Yale researchers conducted the first known randomized trial comparing three treatment strategies for opioid-dependent patients receiving emergency care. They found that patients given the medication buprenorphine were more likely to engage in addiction treatment and reduce their illicit opioid use.
Dependence on prescription and illicit opioids is an epidemic that continues to grow in the United States and globally. Drug overdoses account for more deaths each day than car crashes. “This is a huge public health problem,” said first author Dr. Gail D’Onofrio, chair of emergency medicine at Yale School of Medicine.
Patients addicted to opioids often seek medical care in hospital emergency departments (EDs). Typically, after emergency care is given for an overdose, abscess, or other health issue, ED providers refer opioid-dependent individuals to addiction treatment. “ED physicians take care of the immediate concern, but don’t treat the underlying problem,” D’Onofrio explained.
To test the efficacy of an intervention including buprenorphine, a medication that reduces opioid cravings and helps to prevent relapse to opioid use, the Yale team — lead by D’Onofrio and Dr. David Fiellin, professor of medicine — conducted a randomized trial of more than 300 opioid-dependent individuals in an urban teaching hospital.
“Prior research at Yale has demonstrated that buprenorphine treatment is highly effective in primary care, and this study was designed in part to expand the reach of this treatment to this critical ED patient population,” said Dr. Patrick O’Connor, professor of medicine and chief of general internal medicine at Yale School of Medicine.
After initial screening, the researchers randomized the study participants into three groups: a referral group that received a list of treatment services; a brief intervention group that received a motivational consultation and referral; and a third group given a brief intervention and treatment with buprenorphine that was continued in primary care.

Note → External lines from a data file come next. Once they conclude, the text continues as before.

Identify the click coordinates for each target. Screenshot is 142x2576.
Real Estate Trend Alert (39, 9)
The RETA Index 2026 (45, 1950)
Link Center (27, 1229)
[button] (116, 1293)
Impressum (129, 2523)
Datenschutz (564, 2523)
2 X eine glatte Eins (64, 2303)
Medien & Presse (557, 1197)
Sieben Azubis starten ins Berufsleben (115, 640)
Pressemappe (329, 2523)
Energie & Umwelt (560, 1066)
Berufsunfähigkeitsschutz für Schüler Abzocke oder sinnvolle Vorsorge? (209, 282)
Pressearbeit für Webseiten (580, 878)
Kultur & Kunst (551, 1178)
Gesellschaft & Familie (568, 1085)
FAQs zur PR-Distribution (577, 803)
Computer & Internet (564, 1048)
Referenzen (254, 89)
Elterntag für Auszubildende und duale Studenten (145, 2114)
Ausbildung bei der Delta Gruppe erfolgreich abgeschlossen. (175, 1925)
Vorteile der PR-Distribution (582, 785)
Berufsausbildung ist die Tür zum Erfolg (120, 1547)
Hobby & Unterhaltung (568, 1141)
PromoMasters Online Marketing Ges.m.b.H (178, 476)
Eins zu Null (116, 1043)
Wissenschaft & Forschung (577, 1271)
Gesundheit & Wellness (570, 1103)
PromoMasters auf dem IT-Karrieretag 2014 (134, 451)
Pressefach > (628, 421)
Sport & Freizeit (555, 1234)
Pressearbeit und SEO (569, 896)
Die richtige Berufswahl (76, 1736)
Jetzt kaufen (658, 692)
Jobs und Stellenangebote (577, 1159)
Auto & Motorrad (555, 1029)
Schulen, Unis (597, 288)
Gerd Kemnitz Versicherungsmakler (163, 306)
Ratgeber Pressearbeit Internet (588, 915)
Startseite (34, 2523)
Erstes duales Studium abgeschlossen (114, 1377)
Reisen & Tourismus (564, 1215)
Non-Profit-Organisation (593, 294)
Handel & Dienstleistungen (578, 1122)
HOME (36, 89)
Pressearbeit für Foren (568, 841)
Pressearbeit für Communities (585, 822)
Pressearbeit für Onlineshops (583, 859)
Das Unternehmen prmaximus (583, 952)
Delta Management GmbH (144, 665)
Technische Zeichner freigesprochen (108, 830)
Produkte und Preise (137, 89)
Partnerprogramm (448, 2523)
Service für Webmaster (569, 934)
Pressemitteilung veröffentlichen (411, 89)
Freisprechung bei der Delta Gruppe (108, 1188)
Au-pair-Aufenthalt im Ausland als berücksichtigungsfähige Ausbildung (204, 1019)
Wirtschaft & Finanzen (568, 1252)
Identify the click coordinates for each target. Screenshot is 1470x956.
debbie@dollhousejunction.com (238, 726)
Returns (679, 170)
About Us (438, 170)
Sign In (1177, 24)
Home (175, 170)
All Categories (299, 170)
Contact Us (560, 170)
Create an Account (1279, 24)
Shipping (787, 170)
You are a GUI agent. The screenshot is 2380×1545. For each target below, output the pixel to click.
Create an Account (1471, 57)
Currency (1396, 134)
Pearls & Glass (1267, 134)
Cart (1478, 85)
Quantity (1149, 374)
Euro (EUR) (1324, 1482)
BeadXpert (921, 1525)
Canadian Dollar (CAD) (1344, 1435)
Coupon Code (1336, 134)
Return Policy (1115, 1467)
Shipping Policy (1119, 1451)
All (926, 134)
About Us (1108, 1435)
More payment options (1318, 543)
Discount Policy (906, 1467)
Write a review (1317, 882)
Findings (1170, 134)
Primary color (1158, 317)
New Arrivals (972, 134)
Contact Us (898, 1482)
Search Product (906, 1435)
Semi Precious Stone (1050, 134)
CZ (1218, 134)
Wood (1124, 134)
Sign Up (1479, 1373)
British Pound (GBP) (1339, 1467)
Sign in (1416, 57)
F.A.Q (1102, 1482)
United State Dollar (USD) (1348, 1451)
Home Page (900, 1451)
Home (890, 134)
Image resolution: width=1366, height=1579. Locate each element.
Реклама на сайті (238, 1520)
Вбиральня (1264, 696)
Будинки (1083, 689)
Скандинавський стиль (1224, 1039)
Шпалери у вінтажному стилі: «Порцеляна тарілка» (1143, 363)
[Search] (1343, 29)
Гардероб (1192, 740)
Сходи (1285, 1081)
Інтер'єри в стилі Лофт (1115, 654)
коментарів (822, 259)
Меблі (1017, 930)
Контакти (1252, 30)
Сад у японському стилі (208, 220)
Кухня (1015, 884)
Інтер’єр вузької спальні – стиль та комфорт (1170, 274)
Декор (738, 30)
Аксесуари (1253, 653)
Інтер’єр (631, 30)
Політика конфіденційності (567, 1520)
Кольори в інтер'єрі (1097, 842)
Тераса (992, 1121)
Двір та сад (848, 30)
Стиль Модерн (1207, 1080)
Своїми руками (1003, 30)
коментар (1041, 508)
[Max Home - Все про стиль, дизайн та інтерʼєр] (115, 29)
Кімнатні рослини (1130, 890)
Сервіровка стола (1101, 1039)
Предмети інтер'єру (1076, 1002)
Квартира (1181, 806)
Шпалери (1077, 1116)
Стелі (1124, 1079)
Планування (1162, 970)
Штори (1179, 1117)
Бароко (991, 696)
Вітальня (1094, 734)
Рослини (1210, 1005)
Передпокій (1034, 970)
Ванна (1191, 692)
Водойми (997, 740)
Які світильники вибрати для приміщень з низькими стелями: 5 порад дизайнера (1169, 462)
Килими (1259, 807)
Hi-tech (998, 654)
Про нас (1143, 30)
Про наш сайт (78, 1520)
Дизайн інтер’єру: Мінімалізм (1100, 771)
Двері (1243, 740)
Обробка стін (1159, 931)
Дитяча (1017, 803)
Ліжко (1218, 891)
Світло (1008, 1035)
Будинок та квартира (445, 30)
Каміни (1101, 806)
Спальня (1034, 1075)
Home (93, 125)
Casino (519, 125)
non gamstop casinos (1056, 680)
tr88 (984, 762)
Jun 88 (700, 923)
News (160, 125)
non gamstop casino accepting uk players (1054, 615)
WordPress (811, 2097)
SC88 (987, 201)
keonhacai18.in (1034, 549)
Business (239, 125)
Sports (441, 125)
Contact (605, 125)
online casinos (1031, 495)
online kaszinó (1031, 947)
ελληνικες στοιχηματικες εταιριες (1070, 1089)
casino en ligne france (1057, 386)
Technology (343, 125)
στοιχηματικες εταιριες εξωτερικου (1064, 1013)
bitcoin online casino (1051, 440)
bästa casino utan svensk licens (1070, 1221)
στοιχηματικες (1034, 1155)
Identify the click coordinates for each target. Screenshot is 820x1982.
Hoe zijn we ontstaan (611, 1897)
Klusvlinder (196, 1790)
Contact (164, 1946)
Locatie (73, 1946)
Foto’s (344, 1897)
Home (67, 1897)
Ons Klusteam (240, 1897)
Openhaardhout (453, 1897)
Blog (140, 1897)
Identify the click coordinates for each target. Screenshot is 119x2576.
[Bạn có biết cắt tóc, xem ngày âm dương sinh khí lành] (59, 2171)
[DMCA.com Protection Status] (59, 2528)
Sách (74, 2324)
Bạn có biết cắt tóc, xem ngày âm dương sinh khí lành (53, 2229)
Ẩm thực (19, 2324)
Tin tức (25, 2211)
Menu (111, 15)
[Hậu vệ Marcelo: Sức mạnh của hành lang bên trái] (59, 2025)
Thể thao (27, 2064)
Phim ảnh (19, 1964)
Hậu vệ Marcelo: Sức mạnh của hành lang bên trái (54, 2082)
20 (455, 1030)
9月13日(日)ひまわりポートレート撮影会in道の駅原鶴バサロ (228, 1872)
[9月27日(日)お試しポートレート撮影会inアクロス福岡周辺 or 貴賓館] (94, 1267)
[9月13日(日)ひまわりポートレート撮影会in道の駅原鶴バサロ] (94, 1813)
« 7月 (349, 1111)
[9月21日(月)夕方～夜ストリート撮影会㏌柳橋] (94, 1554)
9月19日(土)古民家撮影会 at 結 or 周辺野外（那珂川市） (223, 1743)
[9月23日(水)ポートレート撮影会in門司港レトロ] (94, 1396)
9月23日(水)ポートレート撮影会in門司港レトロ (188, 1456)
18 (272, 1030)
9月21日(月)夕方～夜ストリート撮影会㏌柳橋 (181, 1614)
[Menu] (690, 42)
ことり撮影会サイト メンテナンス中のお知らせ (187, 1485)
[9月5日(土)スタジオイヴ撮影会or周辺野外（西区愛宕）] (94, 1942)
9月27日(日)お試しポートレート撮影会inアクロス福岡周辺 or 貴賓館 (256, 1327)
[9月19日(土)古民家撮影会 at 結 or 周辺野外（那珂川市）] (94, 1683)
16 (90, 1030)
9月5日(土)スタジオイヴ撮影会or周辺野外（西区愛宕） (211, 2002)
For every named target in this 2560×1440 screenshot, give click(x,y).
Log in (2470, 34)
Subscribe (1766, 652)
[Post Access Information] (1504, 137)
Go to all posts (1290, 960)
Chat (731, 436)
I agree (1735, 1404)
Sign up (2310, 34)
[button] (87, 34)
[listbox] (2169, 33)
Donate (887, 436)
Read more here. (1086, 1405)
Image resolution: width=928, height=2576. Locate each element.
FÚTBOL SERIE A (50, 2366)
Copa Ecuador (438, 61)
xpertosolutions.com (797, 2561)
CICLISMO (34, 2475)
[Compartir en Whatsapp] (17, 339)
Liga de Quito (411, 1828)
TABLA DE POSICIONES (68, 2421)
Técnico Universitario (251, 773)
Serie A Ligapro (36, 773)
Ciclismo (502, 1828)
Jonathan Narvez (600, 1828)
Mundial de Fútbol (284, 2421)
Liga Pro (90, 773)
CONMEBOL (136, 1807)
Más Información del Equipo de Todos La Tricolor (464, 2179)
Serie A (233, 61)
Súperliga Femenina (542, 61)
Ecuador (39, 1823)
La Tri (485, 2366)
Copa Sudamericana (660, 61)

Compared to the referral and brief intervention groups, the buprenorphine-treated patients fared best. “The patients who received ED-initiated medication and referral for ongoing treatment in primary care were twice as likely than the others to be engaged in treatment 30 days later,” said D’Onofrio. “They were less likely to use illicit opioids of any kind.”
The patients given buprenorphine treatment in the ED were also less likely to require in-patient treatment in a residential facility. “They had better results and less utilization of resources,” noted Fiellin, who oversaw their ongoing buprenorphine treatment in primary care.
While the researchers note their findings should be confirmed in other EDs, the study points to an innovative strategy for a persistent public health problem. “We’ve offered another expanded use of the ED to increase access to treatment options for people with this chronic and relapsing condition,” said D’Onofrio.
O’Connor added, “Effectively linking ED-initiated buprenorphine treatment to ongoing treatment in primary care represents an exciting new model for engaging patients who are dependent on opioids into state-of-the-art care.”
Other authors include Yale’s Michael V. Pantalon, Marek C. Chawarski, Susan H. Busch, Patricia H. Owens, and Dr. Steven L. Bernstein.
The study was supported by grant 5R01DA025991 from the National Institutes on Drug Abuse.